Impact of palliative care consult service in inpatient hospital setting: a systematic literature review.

OBJECTIVES: Despite a number of studies on effectiveness of palliative care, there is a lack of complex updated review of the impact of in-hospital palliative care consult service. The objective is to update information on the impact of palliative care consult service in inpatient hospital setting. METHODS: This study was a systematic literature review, following the standard protocols (Preferred Reporting Items for Systematic Reviews and Meta-Analyses, Joanna Briggs Institute tools) to ensure the transparent and robust review procedure. The effect of palliative care consult service was classified as being associated with improvement, no difference, deterioration or mixed results in specific outcomes. PubMed, Scopus, Academic Search Ultimate and SocINDEX were systematically searched up to February 2020. Studies were included if they focused on the impact of palliative care consult service caring for adult palliative care patients and their families in inpatient hospital setting. RESULTS: After removing duplicates, 959 citations were screened of which 49 full-text articles were retained. A total of 28 different outcome variables were extracted. 18 of them showed positive effects within patient, family, staff and healthcare system domains. No difference was observed in patient survival and depression. Inconclusive results represented patient social support and staff satisfaction with care. CONCLUSIONS: Palliative care consult service has a number of positive effects for patients, families, staff and healthcare system. More research is needed on factors such as patient spiritual well-being, social support, performance, family understanding of patient diagnosis or staff stress.

Factors associated with prognostic awareness in patients with cancer: A systematic review.

OBJECTIVES: Prognostic awareness relates to patients' capacity to understand their prognosis and the likely illness trajectory.
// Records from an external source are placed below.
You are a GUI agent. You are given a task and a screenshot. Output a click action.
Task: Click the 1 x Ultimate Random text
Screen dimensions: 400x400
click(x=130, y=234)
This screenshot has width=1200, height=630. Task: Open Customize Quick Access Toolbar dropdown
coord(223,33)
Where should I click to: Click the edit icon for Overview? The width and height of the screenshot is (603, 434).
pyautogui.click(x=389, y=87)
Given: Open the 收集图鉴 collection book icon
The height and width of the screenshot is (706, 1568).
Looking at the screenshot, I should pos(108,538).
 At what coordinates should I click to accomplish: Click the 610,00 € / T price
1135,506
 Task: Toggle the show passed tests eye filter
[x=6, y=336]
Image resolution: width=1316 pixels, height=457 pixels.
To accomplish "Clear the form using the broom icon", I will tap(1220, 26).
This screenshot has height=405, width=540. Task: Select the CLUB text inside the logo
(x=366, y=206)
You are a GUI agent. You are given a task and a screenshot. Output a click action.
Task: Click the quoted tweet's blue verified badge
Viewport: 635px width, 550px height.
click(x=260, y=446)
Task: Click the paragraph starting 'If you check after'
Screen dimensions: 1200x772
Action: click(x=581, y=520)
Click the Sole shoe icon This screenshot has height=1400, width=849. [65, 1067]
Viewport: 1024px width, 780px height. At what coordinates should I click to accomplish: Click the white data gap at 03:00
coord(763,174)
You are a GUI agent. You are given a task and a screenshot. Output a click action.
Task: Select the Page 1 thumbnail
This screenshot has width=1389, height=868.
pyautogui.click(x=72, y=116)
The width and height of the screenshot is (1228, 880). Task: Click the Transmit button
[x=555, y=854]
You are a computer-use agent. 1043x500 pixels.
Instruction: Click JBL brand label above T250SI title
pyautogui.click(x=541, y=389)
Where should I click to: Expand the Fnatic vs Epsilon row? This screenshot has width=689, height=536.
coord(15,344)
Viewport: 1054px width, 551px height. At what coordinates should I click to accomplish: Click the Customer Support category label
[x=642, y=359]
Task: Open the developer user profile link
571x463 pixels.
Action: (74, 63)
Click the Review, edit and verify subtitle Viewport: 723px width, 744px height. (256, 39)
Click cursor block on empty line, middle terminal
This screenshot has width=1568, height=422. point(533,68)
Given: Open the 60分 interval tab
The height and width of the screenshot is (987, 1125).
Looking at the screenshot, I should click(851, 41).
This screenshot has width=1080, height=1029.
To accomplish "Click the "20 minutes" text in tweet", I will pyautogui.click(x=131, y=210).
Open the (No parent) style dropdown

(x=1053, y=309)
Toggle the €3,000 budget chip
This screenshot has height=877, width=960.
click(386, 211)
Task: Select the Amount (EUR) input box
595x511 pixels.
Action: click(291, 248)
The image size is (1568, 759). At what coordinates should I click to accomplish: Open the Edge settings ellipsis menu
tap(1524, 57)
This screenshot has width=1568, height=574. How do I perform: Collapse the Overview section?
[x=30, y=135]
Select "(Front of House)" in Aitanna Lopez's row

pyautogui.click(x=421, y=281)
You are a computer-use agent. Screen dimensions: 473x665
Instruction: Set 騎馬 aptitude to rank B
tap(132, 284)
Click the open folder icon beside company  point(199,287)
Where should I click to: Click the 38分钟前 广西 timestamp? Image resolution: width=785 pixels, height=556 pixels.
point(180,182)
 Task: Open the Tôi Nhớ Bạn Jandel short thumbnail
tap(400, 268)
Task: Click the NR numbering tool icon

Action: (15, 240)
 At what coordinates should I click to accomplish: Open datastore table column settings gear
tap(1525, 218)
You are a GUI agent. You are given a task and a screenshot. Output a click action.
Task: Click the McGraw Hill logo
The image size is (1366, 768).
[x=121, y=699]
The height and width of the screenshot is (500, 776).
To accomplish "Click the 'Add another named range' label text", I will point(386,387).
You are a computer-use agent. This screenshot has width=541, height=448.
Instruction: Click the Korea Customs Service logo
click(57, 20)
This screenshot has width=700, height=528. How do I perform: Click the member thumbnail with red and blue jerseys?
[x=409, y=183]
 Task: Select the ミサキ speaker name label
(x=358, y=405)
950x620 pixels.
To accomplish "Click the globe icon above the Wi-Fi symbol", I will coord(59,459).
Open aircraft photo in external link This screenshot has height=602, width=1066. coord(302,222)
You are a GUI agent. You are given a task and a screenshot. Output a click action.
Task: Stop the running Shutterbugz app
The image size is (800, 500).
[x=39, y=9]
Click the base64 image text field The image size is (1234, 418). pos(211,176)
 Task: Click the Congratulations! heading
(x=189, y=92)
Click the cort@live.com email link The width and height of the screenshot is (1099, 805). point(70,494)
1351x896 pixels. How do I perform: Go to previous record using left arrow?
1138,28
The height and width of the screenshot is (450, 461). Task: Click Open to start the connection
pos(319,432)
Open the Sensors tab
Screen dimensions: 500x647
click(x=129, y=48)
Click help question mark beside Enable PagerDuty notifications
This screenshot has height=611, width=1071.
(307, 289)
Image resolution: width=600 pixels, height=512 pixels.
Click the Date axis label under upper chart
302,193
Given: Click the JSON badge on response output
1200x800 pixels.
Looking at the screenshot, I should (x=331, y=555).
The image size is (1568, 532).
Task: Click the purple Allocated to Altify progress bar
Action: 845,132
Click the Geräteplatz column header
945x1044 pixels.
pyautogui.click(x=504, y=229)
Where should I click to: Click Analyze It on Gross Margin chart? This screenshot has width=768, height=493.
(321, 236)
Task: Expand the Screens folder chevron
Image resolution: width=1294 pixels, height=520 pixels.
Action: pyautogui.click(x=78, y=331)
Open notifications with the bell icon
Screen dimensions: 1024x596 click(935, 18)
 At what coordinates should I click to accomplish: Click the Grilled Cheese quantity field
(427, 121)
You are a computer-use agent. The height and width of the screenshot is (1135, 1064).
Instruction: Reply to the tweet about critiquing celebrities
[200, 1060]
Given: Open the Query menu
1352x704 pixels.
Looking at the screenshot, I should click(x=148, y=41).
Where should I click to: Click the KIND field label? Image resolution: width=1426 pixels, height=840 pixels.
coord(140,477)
Based on the current evidence, accurate PA is associated with decrease in uncertainty, depresivity, and anxiety and with increase in quality of life. However, other studies found also negative associations of PA and quality of life and mental health. This systematic review synthesizes the available literature on factors associated with accurate prognostic awareness in patients with cancer. METHODS: Four databases were systematically searched for studies assessing prognostic awareness in patients with cancer. In these studies, we looked for factors positively or negatively associated with prognostic awareness. Included studies were critically appraised for methodological quality. RESULTS: We screened 28 078 studies and included 70. In these studies, 102 factors were found to be related to prognostic awareness positively or negatively. Identified factors were divided into seven groups: demographic factors, factors related to coping, health condition factors, psychological factors, factors associated with end-of-life care, factors related to communication, and factors related to relatives. Prognostic awareness differs according to age, personality, communication with doctor, disease stage, or being outpatient. For some factors such as depression, anxiety, or quality of life, higher level of these factors was found to be associated with accurate and inaccurate prognostic awareness. CONCLUSIONS: Prognostic awareness is a complex phenomenon associated with various positive and negative associations for patients with cancer. Clinicians must consider individual preferences and values of patients and their families when discussing prognosis and must be prepared for potential adverse outcomes.